*Instruções*:
(1) Relacione todas as bandas das quais, segundo o texto sobre música, os amigos, colegas e conhecidos de quem escreve são fãs.
(2) Dê prosseguimento ao texto sobre Wilco, Glória e música a partir do ponto em que ele termina.

*Texto fornecido*:
● ● ● ● ● ● ●

20 de jan. de 2010

Sobre Wilco, Glória, e música

   Vamos falar de música, esse assunto que figura em tudo que eu falo. E vamos falar sobre como algumas atitudes, perante a música, me deixam puto, e isso também figura em tudo que eu falo. Se formos levar em conta, eu sou um velho amargo.

   Pode parecer que é a mesma coisa que eu fiz em um texto do ano passado, mas aquele fazia referência a ouvir música, e esse é sobre fazer. Mas com um pouquinho de ouvir também, não sei.

   O negócio é o seguinte: meus amigos e colegas e conhecidos, em grande parte, são FÃS de bandas como Green Day, Glória, Hevo 84, Cine, Strike e outras coisas que formam o limbo musical. E por fã vocês devem considerar que eles tem oito músicas da banda no celular, uma camiseta da mesma, e a cara de pau de sair dizendo que são profundos conhecedores. Isso me irrita mais do que as outras coisas, mas é coisa pra um próximo texto.

● ● ● ● ● ● ●

*Dados fornecidos*:
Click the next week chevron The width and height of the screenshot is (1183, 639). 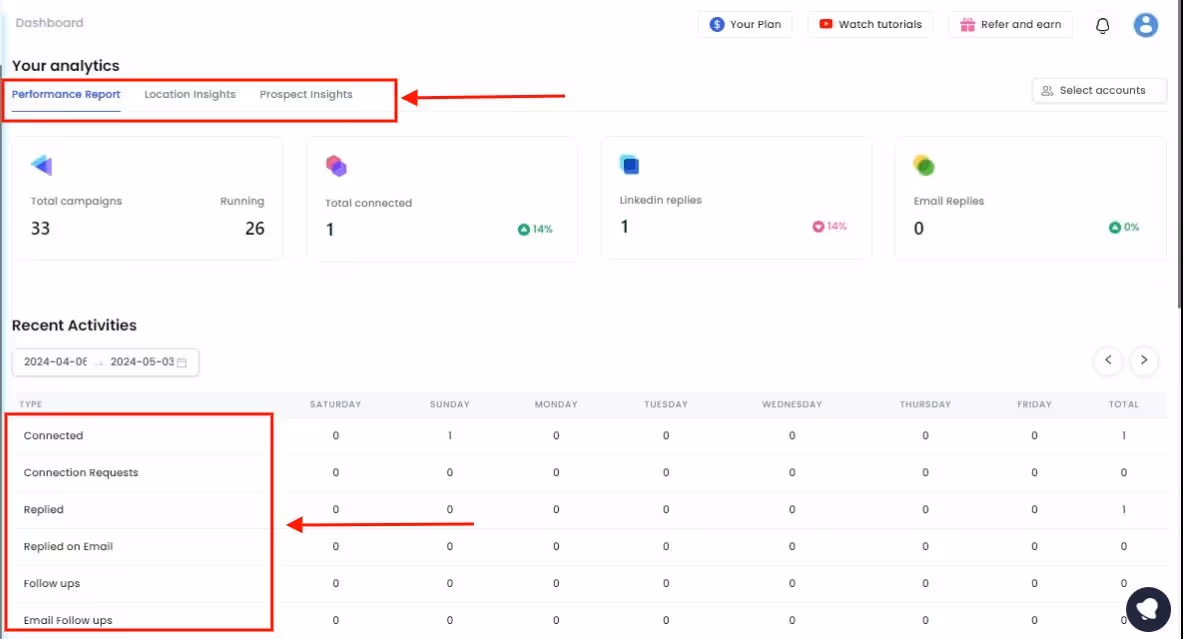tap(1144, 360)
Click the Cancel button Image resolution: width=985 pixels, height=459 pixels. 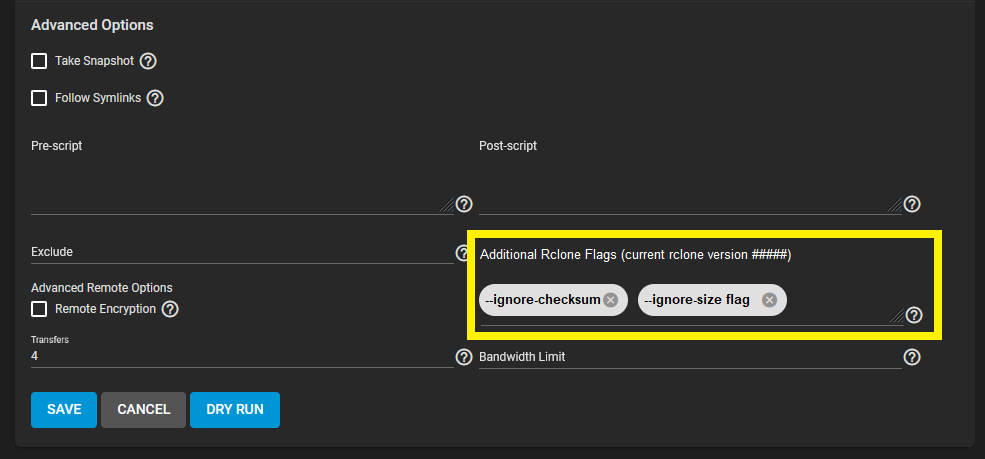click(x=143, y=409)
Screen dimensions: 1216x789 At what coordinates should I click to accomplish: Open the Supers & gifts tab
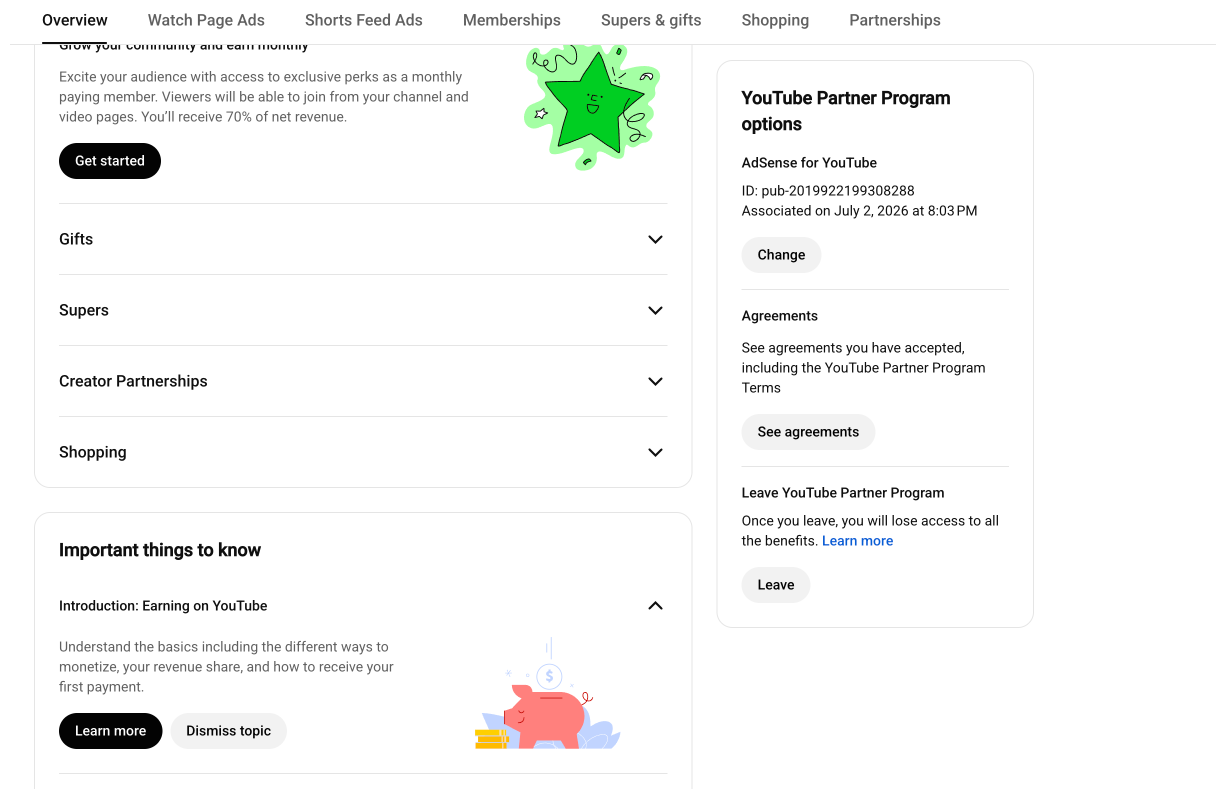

● ● ● ● ● ● ●

*Respostas do exercício*:
(1) Green Day, Glória, Hevo 84, Cine, Strike

(2)
   O que me irrita no momento (esse texto é o momento) é que, a maioria desses amigos e colegas e conhecidos, de uma hora pra outra, quiseram aprender a tocar violão. Todos compraram os seus, aprenderam três acordes, tiraram fotos marotíssimas com seus instrumentos, colocaram essas fotos no orkut, e saíram por aí dizendo que tocam muito. Isso me irrita pra caraleo: eu toco há mais tempo que esses ACCs, eu sei mais que esses ACCs, mas nem por isso fico dizendo isso o tempo todo, ou tirando fotos com meu violão com poses malandras. Não me pegue errado, mas é a verdade.

   Ainda assim, não é isso que me deixa mais emputecido. Esse mérito vai para o fato de essas mesmas pessoas ficarem clamando todo o tempo que “o fulano do Green Day toca muito, o fulano do Fresno toca muito” e assim vai.

   Por sorte nunca fui fisgado pelo espírito maligno das bandas três acordes, então eu nunca fiquei muito impressionado com o que eles fazem. Mas porra, mesmo se ficasse, não sairia por aí afirmando com a segurança maior do mundo que esses sim são os maiores guitarristas da história. Ainda mais quando eu não sei nada de música, tecnicamente falando.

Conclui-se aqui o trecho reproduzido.